Montag, den 15. Oktober

Die Nacht war kurz, ich fahre mit dem Zug nach Hannover, um Raimund Girke zu interviewen. Ich brauche Material für das Katalogvorwort. Die Retrospektive startet im Januar, und einmal wenigstens sollte das Material rechtzeitig beim Drucker sein. In Braunschweig merke ich, daß ich an Hannover vorbeigefahren bin. Trotz erheblicher Verspätung: der Besuch lohnt. Ich sehe frühe Bilder von Girke, die man kaum je zu Gesicht bekommen hat. Die Retrospektive müßte einiges geraderücken. Hoffnung. Wen kümmert’s schon ausser Girke und den paar aficionados – passederes fällt mir nicht ein -, die sich noch für Kunst und nicht das aufgeplusterte und ausgeschwätzte Brimborium drumrum interessieren.

Mittwoch, den 17. Oktober

In Düsseldorf sagt Gerd Richter: ‘Manchmal habe ich auch das Gefühl, daß Aschenbecher machen besser ist als Kunst zu machen!’

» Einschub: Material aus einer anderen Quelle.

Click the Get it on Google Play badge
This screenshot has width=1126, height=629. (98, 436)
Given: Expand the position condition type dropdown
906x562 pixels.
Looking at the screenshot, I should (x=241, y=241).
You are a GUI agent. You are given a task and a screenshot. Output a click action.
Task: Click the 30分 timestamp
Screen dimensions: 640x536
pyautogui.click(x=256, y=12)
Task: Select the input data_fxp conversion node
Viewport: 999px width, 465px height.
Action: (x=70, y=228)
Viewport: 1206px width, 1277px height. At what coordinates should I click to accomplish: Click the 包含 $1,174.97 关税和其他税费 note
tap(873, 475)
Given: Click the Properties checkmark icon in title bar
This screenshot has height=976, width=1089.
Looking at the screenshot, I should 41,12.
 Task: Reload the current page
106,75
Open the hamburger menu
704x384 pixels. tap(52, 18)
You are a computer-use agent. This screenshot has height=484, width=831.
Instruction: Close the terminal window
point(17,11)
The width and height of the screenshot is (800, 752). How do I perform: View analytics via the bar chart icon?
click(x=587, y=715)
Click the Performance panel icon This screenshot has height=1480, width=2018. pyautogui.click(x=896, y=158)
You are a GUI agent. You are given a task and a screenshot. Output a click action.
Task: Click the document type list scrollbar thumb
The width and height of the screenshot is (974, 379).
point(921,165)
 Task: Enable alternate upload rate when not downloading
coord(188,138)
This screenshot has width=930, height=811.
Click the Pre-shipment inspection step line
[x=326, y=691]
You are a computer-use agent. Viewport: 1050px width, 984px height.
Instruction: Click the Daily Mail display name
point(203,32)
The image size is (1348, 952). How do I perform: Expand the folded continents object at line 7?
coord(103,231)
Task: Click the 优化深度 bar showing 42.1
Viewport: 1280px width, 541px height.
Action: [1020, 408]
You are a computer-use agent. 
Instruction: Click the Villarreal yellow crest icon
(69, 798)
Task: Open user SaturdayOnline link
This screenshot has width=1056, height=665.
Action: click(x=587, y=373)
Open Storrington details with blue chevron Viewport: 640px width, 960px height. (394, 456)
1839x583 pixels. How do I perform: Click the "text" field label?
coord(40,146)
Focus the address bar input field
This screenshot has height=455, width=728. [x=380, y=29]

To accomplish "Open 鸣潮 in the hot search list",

Donnerstag, den 18. Oktober

Eröffnungsveranstaltung im Rahmen eines Kolloquiums zum Thema ‘Strassenkunst’. Eingeladen haben die Freunde der Neuen Galerie in Aachen. Das eigentlich abgedroschene Thema erfährt eine positive Wendung durch die Tatsache, daß ausser Wollgang Becker und mir niemand aufgefordert wurde, der sich professionell mit Kunst beschäftigt. Dafür aber Architekten, Stadtplaner, Studenten.

Freitag, den 19. Oktober

Unter Leitung von Professor Erich Kühn, Emeritus der TU Aachen und gewiß einer der profiliertesten deutschen Städteplaner, geht das Kolloquium unter Ausschluß der Öffentlichkeit vonstatten. Die Gefahr, daß alles zerredet wird, besteht nicht. Mich wundert, daß die Mehrzahl der Referate irrsinnige Hoffnung in die Kunst setzen bei der Aufgabe, die unmenschlichen Mondlandschaften unserer Städte wieder (auf einmal? ) menschlicher zu gestalten. Wo der Städteplaner, der Architekt versagen,…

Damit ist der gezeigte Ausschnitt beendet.